In many developing countries economic growth and increased income-earning opportunities, especially for the rural poor, depend on the performance of the agriculture sector. Over the last 20 years, improved crop varieties have accounted for an estimated half of agricultural productivity improvements. As we face global population growth, increased competition for land and water resources from industrial and urban growth, climate change, and the need to protect the environment, we need new solutions to increasing agricultural productivity to combat hunger and poverty.
Agricultural biotechnology offers an important tool, which along with traditional breeding, new technologies, and improved resource management, enhances crop, livestock, and aquaculture productivity. “Responsible biotechnology is not the enemy; starvation is. Without adequate food supplies at affordable prices, we cannot expect world health or peace.” Jimmy Carter, Former President of the United States.
C-3) Health
Adapted from the Organization for Economic Cooperation and Development, OECD, website (www.oecd.org) and Wikipedia
The links between innovation, productivity, health and wealth are recognized by many countries and the need to encourage innovation is also apparent.
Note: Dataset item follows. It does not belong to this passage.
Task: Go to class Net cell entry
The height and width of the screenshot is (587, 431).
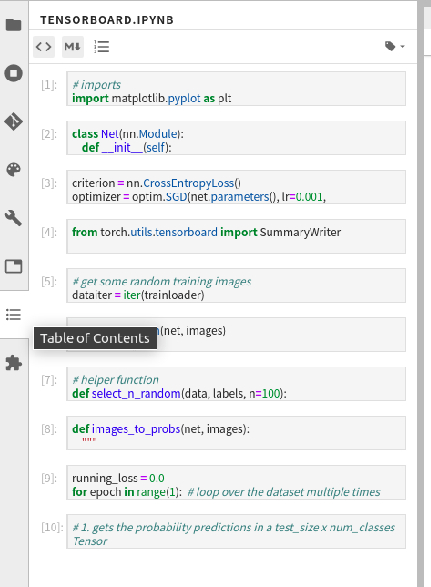Action: tap(236, 138)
Investing in and encouraging innovation is a priority for many jurisdictions as is the affordability, quality and sustainability of healthcare systems. Health-care technology has the tremendous potential to change our understanding of disease, transform the delivery of health-care services, and improve health outcomes. Health-care technologies have transformed the practice of medicine over the course of the last century, contributing to the extension of human life and to the reduction of pain, disease risk, and disability.
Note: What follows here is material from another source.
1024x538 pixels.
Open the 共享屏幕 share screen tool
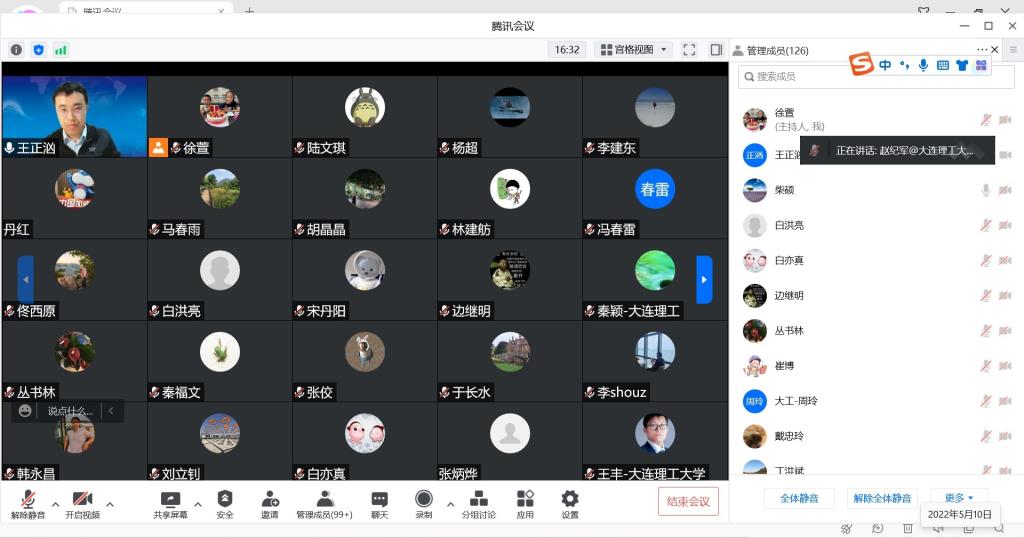click(169, 503)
Technological innovations can bring substantial benefits in the prevention, diagnosis and treatment of disease, as well as access to care. However, there is widespread variation in the uptake and diffusion of health-care technology, indicating that there are opportunities for more effective integration of such technologies into the health system. In medicine, modern biotechnology finds promising applications in such areas as drug production; pharmacogenomics, the study of how the genetic inheritance of an individual affects his/her body’s response to drugs; gene therapy, which may be used for treating, even curing, genetic and acquired diseases like cancer and AIDS by using normal genes to supplement or replace defective genes or to bolster a normal function such as immunity; and genetic testing, which involves the direct examination of the DNA molecule itself for mutated sequences.